La commedia di Jonze esce sugli schermi in uno specifico spartiacque storico, in questa fase temporale innaturale, in cui lo spettatore/utente è completamente immerso nella placenta digitale e allo stesso tempo si trova nella condizione di mediare tra i due device, dove la mente è presa in una continua emotività effervescente, dissociata tra un modello analogico-cartaceo e uno digitale-computerizzato-automatizato.
Una pseudo commedia come Lei spiazza, sfugge da tutte le parti, è un’opera che irrita, attraversa costantemente un livello di frizione gelida, senza appaga mai la sete di emozioni dello spettatore con un romance fervido, ma adagiandosi nella comprensione della complessità di uno studio analitico, incentrato sulla solitudine dell’utente all’interno della placenta digitale.
Lei appare come un enorme fuori campo (la voce di Samantha appartiene ad un corpo che non esiste), riflettente l’umiliante mancanza di un contatto fisico nell’era dei rapporti virtuali. Jonze in questo senso si ingegna per mostrare qualsiasi nuova possibilità di divertimento o meccanismo di ripresa e di montaggio, si muove tra gli schermi (tutti freddi e distanti), si muove in spazi angusti e lussuosissimi, in cui lo spettatore non vorrebbe mai vivere, perché del tutto asettici e privi di vita.
In Lei Joaquin Phoenix arriva ad innamorarsi della voce di un sistema computerizzato di intelligenza artificiale, il modello più avanzato, il più incline a poter sviluppare una propria coscienza ed emozioni vere.

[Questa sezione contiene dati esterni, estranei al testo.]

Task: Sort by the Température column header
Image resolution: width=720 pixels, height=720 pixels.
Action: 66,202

Ma qual’è il prezzo di questo rapporto, all’interno dell’inviolabilità di un’unione finta e apparentemente inaccessibile (poi si vedrà verso il finale che molti altri utenti hanno una storia d’amore con Samantha e il protagonista ne rimarrà turbato a tal punto da perdere il controllo di sé), dove il trauma per la separazione viene sostituito dall’appagamento di un’extrasensorialità, sconnessa dal resto della società, che trova il suo assurdo culmine nella scena d’amore tra Phoenix e la voce di Scarlett Johansson.
Il prezzo è che la commedia di Jonze rimane ingessata su delle posizioni, dei luoghi, delle prospettive di visione ciclicamente e rigidamente codificati. In Lei tutto lo spazio di cinema digitale viene occupato dai device digitali, perdendo, agli occhi di Phoenix e dello spettatore, qualsiasi connotato di corporalità visiva, rimanendo uno spazio degno dell’angoscia primitiva di una stazione spaziale.

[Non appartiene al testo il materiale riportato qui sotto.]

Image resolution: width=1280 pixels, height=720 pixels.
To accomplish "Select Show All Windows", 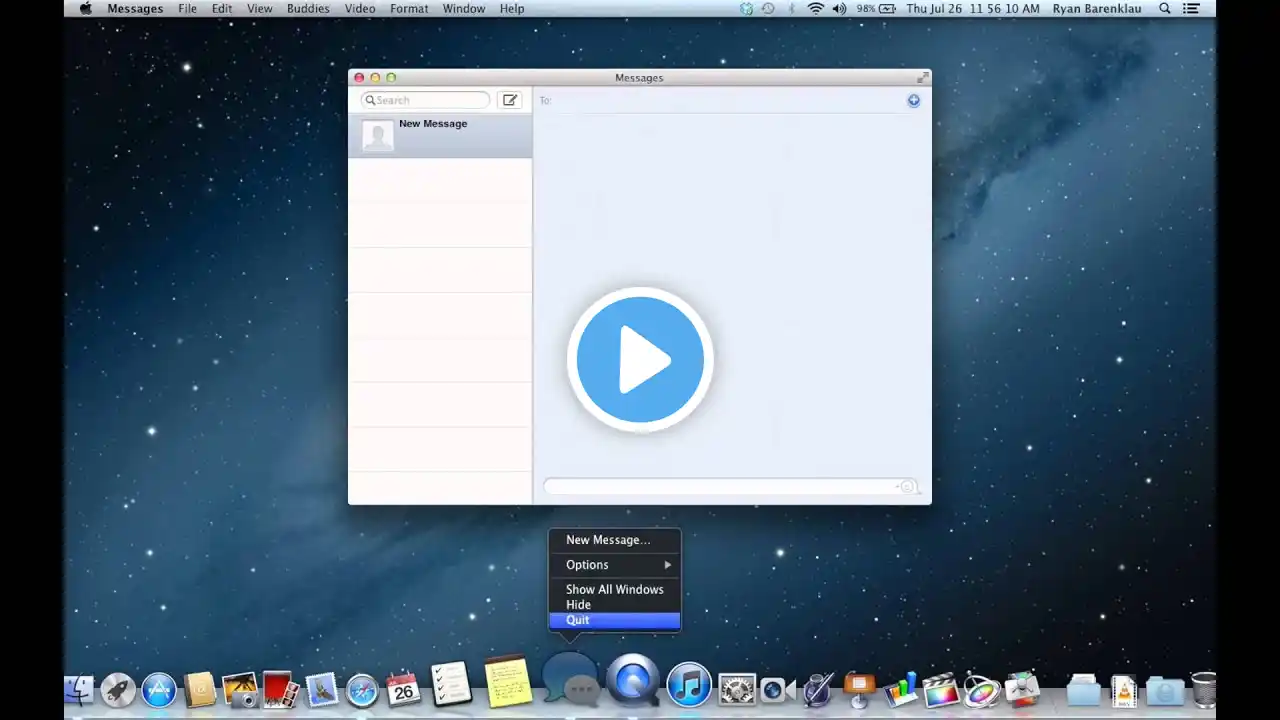I will 614,590.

La sensazione di tetra freddezza di Lei di Jonze mi è venuta in modo particolare, recuperando una vecchia commedia di Blake Edwards, Blind Date (Appuntamento al buio, 1987), con Bruce Willis e Kim Basinger. Si tratta di un’opera minore nella filmografia del suo autore, un divertissment perfettamente ideato, che a distanza di 26, come la quasi totalità delle opere degli anni ’80, rischia una pesantissima rivalutazione.
Ecco, l’emozione per una commedia di tale semplicità (la protagonista, interpretata dalla Basinger, non può bere neanche un bicchiere di spumante perché se tocca anche solo una punta leggera di alcol perde completamente il senno), mi ha preso talmente da farmi pensare che un tocco così (già) antico non sarà più possibile ai giorni nostri, così cinici e automatizzati, che la sapiente struttura narrativa, di una delle meno originali delle commedie degli anni ’80, non sarà più possibile averla indietro.
Il fallimento davanti alla meraviglia del surplus digitale ipertecnologico sta anche in questa mancanza di semplicità, dove il volto di Joaquin Phoenix, immerso nella sua demenza digitale extra sensoriale, rende più di mille parole il senso di smarrimento e di autocompiacimento di questi tempi, in cui l’odierno rappresenta il vuoto dell’autorappresentazione, e l’unica via d’uscita sembra essere costituita da un revival del tempo che fu. Ma forse non tutto il male vien per nuocere, forse anche in questo sta l’importanza del film di Jonze, nell’aver avuto il coraggio di cogliere lo spirito del tempo.